Identificação Projetiva – Tal como ressaltado no Capítulo 1, em contraste como níveis mais altos de projeção que se caracterizam pela atribuição a um outro de um impulso reprimido em si próprio -as formas primitivas de projeção, sobretudo a identificação projetiva. caracterizam-se por (1) tendência a continuar a experienciar o impulso que está sendo simultaneamente projetado sobre a outra pessoa, (2) medo da outra pessoa agora vista sob a influência do impulso projetado, (3) a necessidade, portanto, de controlar a outra pessoa e (4) uma tendência inconsciente a estimular a identificação temida e projetada na outra pessoa. A identificação projetiva implica, portanto, em interações, e isto pode se refletir de forma dramática na transferência.

O paciente que está tentando induzir uma certa reação no terapeuta pode acusar o terapeuta de ter aquela reação. Por exemplo: o paciente acusa o terapeuta de ser sádico, mas trata o terapeuta de uma maneira controladora, fria e depreciativa, sentindo, ao mesmo tempo, a necessidade de defender-se contra ele.

Denegação – A denegação em pacientes borderline reforça o processo de clivagem. Estes pacientes podem se lembrar de percepções, pensamentos e sentimentos acerca de si próprios ou de outras pessoas completamente opostos aos experienciados naquele momento, mas esta lembrança não tem relevância emocional alguma e não consegue influenciar o modo como eles se sentem agora. A denegação pode se manifestar pela falta de uma reação emocional apropriada a uma necessidade, conflito ou perigo imediatos, sérios.  O paciente demonstra calmamente uma conscientização cognitiva da situação, mas nega as suas implicações emocionais, ou fecha à consciência toda a uma área, “protegendo-se”, assim, contra uma área potencial de conflito.

A interpretação sistemática das defesas primitivas leva a mudanças nas relações de objeto ativadas na sessão. (KERNBERG et al, 1991,p.115-6)

As defesas descritas por Kernberg nos auxiliam a compreender os processos que vivenciamos com os pacientes nas sessões e entender os como os pacientes reagem em seu cotidiano. Os processos defensivos que se sobrepõem ao objeto e a realidade. Um aspecto que foge à percepção psicanalítica é o aspecto mitopoético da psique, isto é, a formação de imagens, representações coletivas para dar continência ao sofrimento insuportável.

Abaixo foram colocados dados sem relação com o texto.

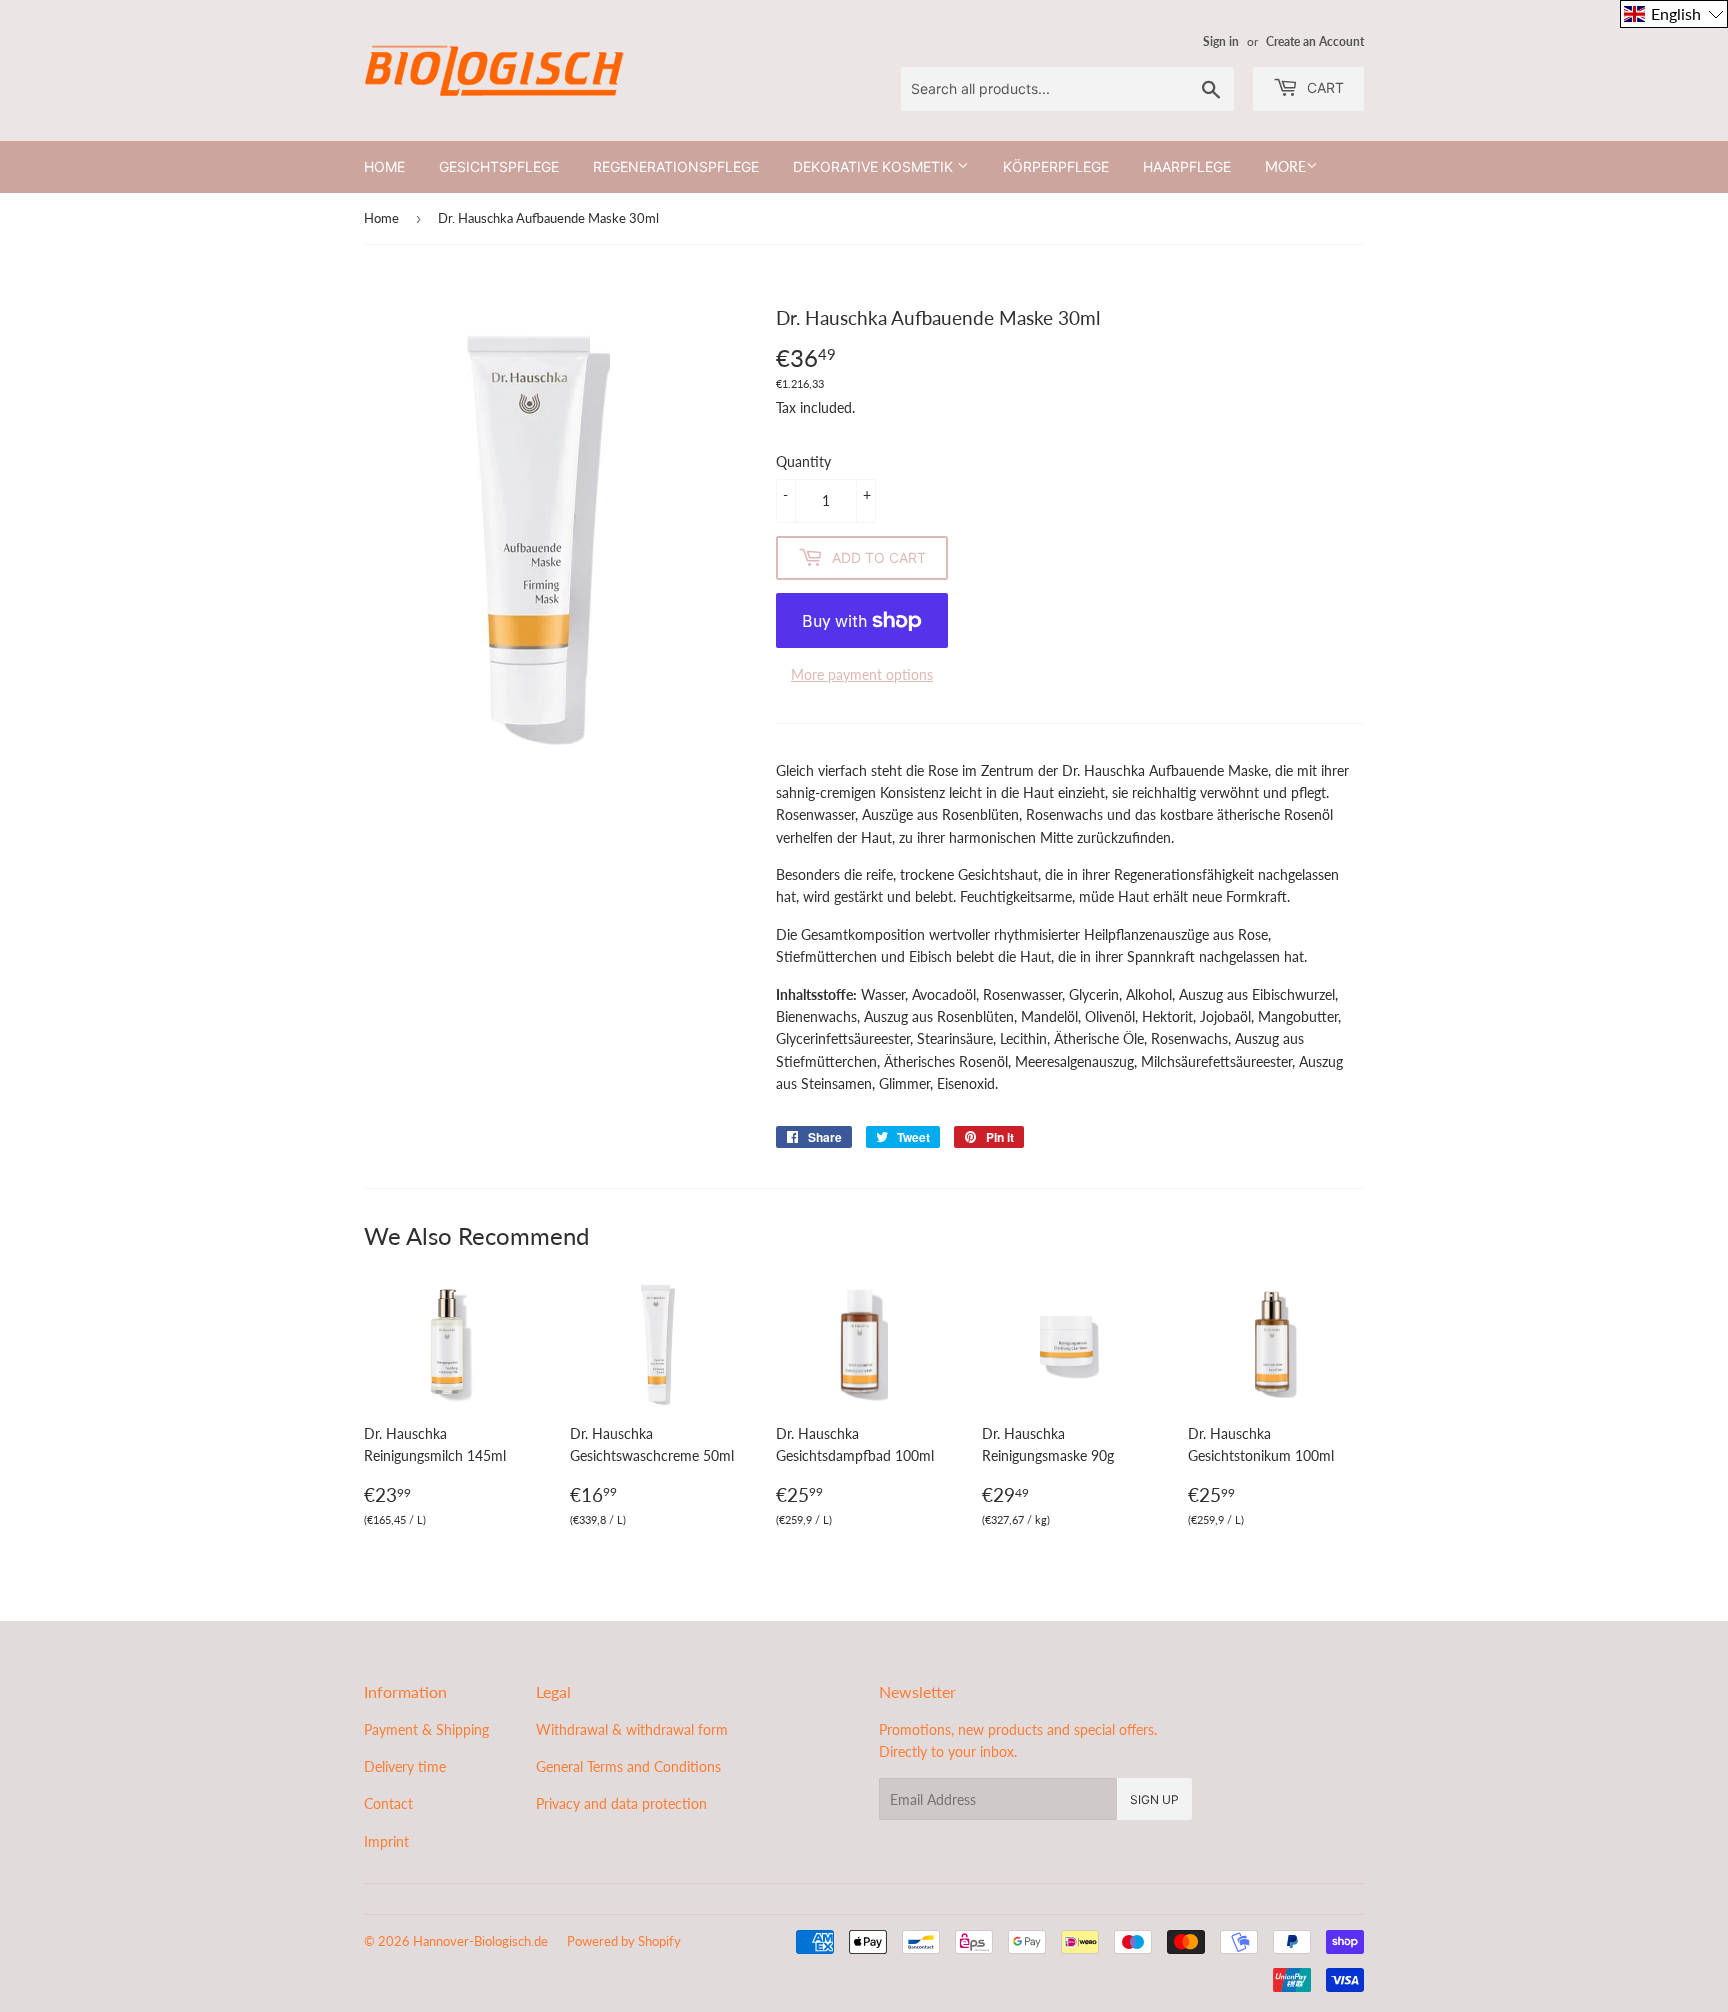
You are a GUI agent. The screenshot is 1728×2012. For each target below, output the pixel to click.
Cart (1323, 87)
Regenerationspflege (676, 166)
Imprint (386, 1841)
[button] (1674, 14)
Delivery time (405, 1766)
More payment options (862, 674)
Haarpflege (1187, 166)
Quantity (803, 461)
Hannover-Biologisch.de (480, 1941)
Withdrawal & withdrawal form (632, 1729)
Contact (388, 1803)
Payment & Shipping (426, 1729)
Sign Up (1154, 1799)
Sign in (1221, 41)
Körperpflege (1056, 166)
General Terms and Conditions (628, 1766)
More (1285, 166)
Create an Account (1315, 41)
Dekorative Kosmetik (875, 166)
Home (384, 166)
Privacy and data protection (621, 1803)
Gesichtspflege (499, 166)
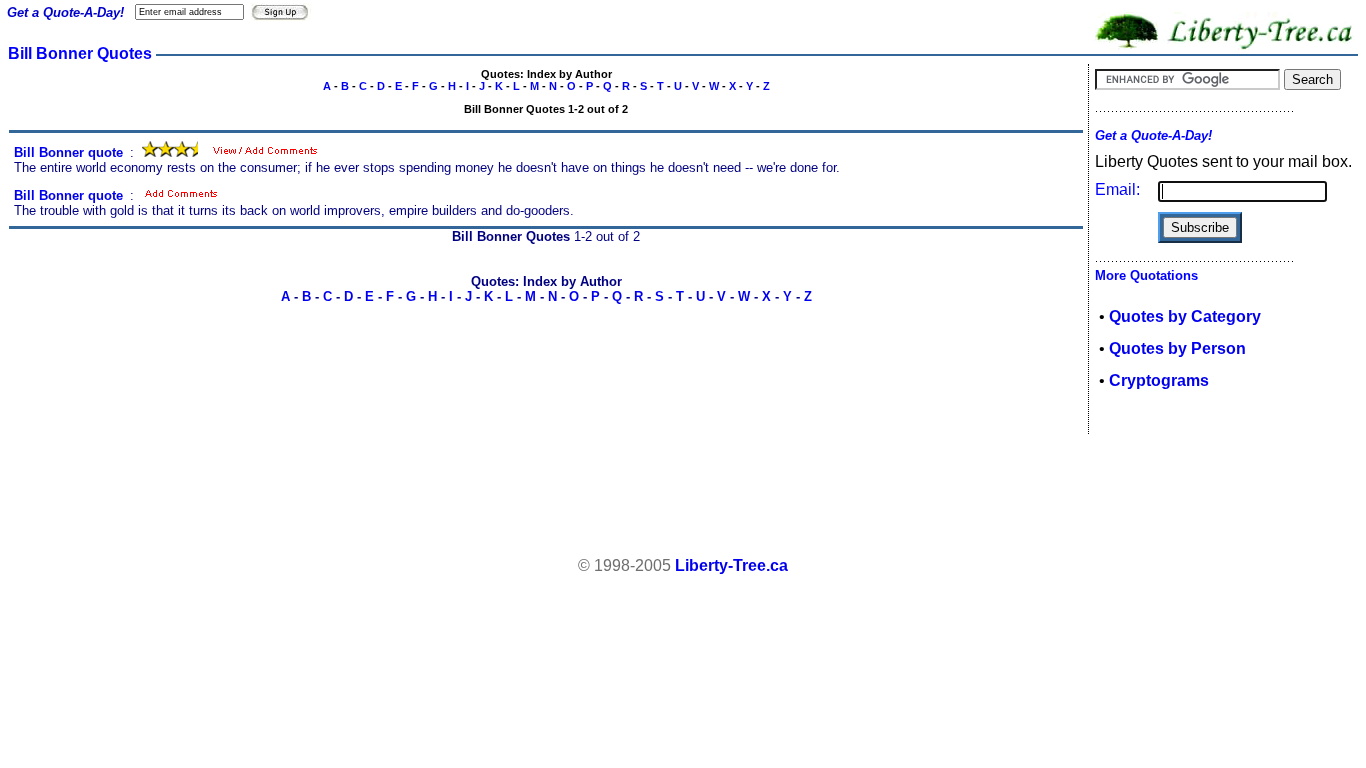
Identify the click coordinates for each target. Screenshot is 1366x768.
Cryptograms (1159, 380)
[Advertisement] (683, 496)
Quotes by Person (1177, 348)
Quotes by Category (1185, 316)
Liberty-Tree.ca (731, 565)
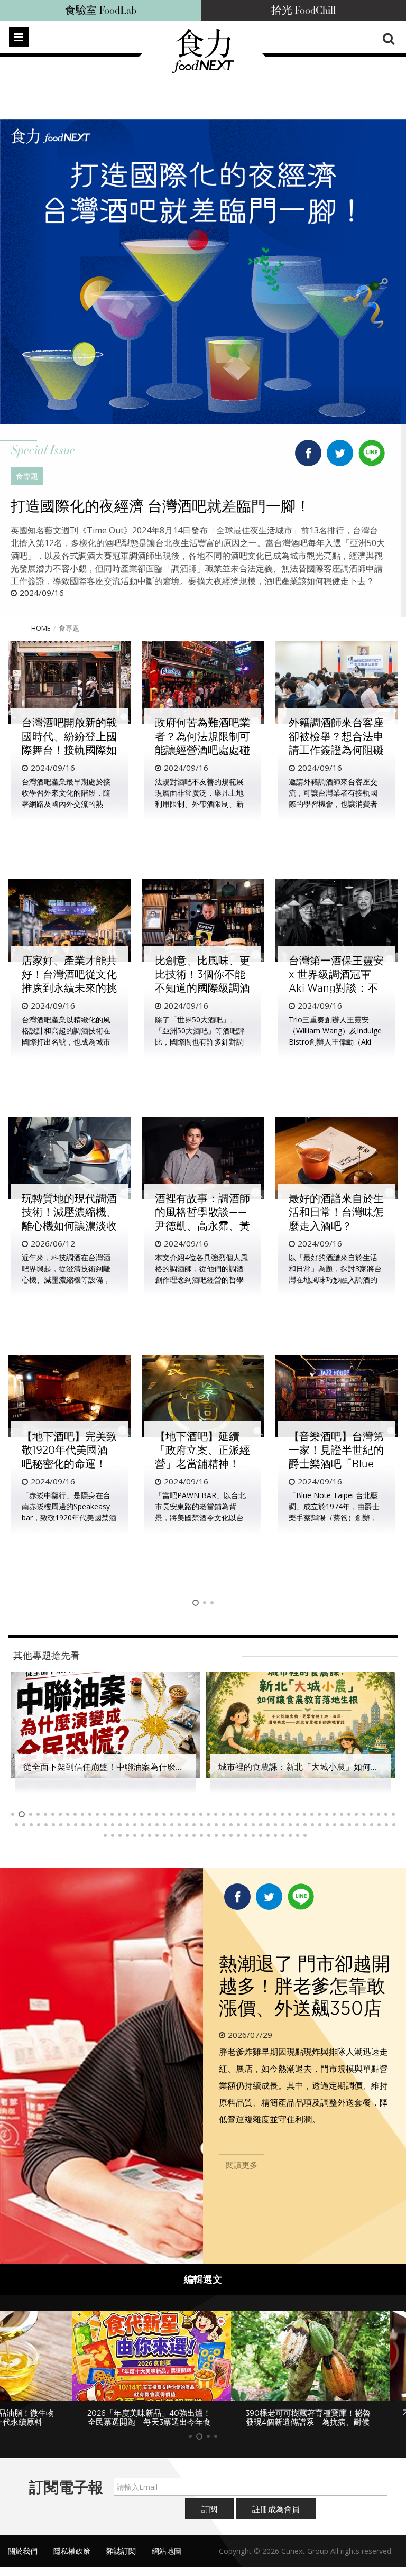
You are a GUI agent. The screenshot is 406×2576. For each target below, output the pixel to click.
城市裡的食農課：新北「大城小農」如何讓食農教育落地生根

Essas representações assumem forma de fantasias defensivas que, como

“um estado dissociado que não equivale nem a imaginar nem a viver em uma realidade externa mas a um tipo de meio-termo autoconfortante melancólico que continua para sempre, uma utilização defensiva da imaginação com o objetivo de evitar a ansiedade.” (KALSCHED, 2013, p.72),

Essas fantasias, muitas vezes de cunho arquetípico, aparecem como sonhos, na forma de devaneio, pensamentos, sensações e nas atuações. Mediando a relação dos pacientes com a realidade, isto é, distorcendo as percepções, julgamentos e sabotando as relações com a realidade. Assim, o processo defensivo é a base das resistências mais persistentes.

Para lidarmos com as defesas precisamos ter em mente que uma interpretação, isto é, a atribuição de significado a elemento inconsciente, pode ter pouco efeito ou ser tomado negativamente com o paciente limítrofe dada a natureza defensiva de sua organização psíquica. Assim, precisamos observar contra o qual objeto o paciente se defende e nomear o processo defensivo, para assim, e apresentar o objeto contra o qual o paciente se defende. Esse processo pode ser feito por meio observação confortativa ou da inferência elucidativa.

A observação confortativa é uma forma de apresentar ao indivíduo a parte cindida ou dissociada dos objetos. De forma geral, consiste em indicar ou chamar a atenção do paciente para um ato, padrões de comportamento, afeto, respostas para as quais o paciente possa não estar consciente. Não há uma explicação, apenas uma apresentação da situação. Por exemplo, “quando você fala, é como se todos os seus colegas de trabalho fossem ruins e contra você?”, em outra situação “você percebe como você se diminui para justificar as atitudes seu parceiro?.

A inferência elucidativa visa estabelecer uma possível relação entre um comportamento, afeto com uma dinâmica inconsciente ou relacionada com o passado. Por exemplo, podemos dizer que “você percebe que o seu medo, mais uma vez, te afasta as pessoas te fazem bem.” Ou “me parece que, apesar sofrer, você tenta cuidar de seus colegas, da mesma fora que você era obrigado a cuidar da sua mãe em sua infância”.

Em alguns casos, quando o tratamento está mais avançado, o paciente consegue lidar melhor com a realidade sem dissociar ou dividir os objetos, pode-se entrar com uma interpretação, ligando o processo defensivo com aspectos do trauma. Contudo, o paciente precisa estar com o ego fortalecido e organizado.

Em todo caso, o rêverie pode ser um recurso sempre importante que nos permite a construção simbólica de um objeto, a partir da contratransferência, com o qual o paciente possa se perceber e trazer a consciência o seu processo defensivo.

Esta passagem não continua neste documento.